Every line that contains the word "badge" is to be copied from the listing.

○ ○ ○ ○ ○ ○ ○

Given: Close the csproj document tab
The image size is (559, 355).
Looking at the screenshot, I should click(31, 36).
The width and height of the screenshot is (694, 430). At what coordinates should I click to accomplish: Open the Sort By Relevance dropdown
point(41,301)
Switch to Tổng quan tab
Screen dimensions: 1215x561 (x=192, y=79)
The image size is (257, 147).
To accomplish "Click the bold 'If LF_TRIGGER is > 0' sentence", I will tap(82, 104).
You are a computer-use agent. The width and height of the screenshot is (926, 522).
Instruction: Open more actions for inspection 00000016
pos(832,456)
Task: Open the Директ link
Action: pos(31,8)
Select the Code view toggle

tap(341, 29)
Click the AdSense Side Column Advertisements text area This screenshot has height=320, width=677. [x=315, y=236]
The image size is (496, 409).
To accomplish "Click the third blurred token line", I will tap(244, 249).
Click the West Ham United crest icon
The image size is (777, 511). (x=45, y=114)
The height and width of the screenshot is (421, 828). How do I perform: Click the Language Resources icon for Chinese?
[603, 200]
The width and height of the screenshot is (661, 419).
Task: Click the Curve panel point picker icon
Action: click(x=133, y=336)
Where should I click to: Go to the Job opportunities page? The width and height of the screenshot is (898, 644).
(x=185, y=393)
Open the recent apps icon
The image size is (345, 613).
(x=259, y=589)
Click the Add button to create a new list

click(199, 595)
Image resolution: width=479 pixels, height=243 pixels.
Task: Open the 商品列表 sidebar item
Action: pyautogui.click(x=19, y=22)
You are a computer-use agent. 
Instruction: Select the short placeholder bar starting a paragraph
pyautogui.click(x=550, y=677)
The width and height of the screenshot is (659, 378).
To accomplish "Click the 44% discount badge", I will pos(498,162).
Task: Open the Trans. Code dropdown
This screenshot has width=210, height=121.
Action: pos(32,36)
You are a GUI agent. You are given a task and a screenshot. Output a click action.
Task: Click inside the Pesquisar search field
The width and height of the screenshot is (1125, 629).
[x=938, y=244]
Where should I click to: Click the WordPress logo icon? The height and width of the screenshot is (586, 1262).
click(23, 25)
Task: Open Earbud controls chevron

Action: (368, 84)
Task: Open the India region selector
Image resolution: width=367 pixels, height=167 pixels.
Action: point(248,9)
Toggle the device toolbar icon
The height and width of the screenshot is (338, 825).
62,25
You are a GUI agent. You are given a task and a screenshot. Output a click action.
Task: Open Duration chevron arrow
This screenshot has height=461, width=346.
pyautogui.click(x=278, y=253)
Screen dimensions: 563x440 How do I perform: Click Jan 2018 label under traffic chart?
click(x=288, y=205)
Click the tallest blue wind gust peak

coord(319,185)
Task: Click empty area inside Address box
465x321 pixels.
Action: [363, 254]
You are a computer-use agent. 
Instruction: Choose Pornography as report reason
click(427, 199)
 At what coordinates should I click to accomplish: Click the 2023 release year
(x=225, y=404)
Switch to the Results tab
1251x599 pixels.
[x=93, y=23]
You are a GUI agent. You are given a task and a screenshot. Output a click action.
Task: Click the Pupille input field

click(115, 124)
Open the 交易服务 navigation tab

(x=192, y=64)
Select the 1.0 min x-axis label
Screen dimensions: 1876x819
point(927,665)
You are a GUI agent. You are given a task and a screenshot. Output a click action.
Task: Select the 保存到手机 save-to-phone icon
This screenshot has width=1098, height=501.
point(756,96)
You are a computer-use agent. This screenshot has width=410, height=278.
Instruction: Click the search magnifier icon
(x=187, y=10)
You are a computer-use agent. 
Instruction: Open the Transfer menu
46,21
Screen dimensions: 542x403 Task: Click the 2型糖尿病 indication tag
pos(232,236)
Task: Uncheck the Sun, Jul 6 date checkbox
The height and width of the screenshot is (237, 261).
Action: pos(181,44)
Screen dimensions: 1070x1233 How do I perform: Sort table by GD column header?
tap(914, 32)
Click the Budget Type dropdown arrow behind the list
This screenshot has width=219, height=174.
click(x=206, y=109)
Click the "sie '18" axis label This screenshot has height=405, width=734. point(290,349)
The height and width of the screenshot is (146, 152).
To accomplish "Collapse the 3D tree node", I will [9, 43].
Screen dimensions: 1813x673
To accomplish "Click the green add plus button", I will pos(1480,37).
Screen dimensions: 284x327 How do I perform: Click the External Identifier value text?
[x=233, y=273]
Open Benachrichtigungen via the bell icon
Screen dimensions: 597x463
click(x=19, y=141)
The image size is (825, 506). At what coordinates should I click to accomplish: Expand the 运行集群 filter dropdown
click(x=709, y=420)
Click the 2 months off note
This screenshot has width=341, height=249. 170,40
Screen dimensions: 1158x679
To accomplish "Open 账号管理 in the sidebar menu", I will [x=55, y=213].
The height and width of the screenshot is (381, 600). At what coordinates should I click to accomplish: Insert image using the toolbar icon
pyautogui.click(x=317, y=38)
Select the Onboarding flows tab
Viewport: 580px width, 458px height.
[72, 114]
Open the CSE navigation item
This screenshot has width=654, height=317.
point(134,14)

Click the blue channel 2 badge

○ ○ ○ ○ ○ ○ ○

Response area:
To accomplish "Click the 44% discount badge", I will pos(498,162).
Click the blue channel 2 badge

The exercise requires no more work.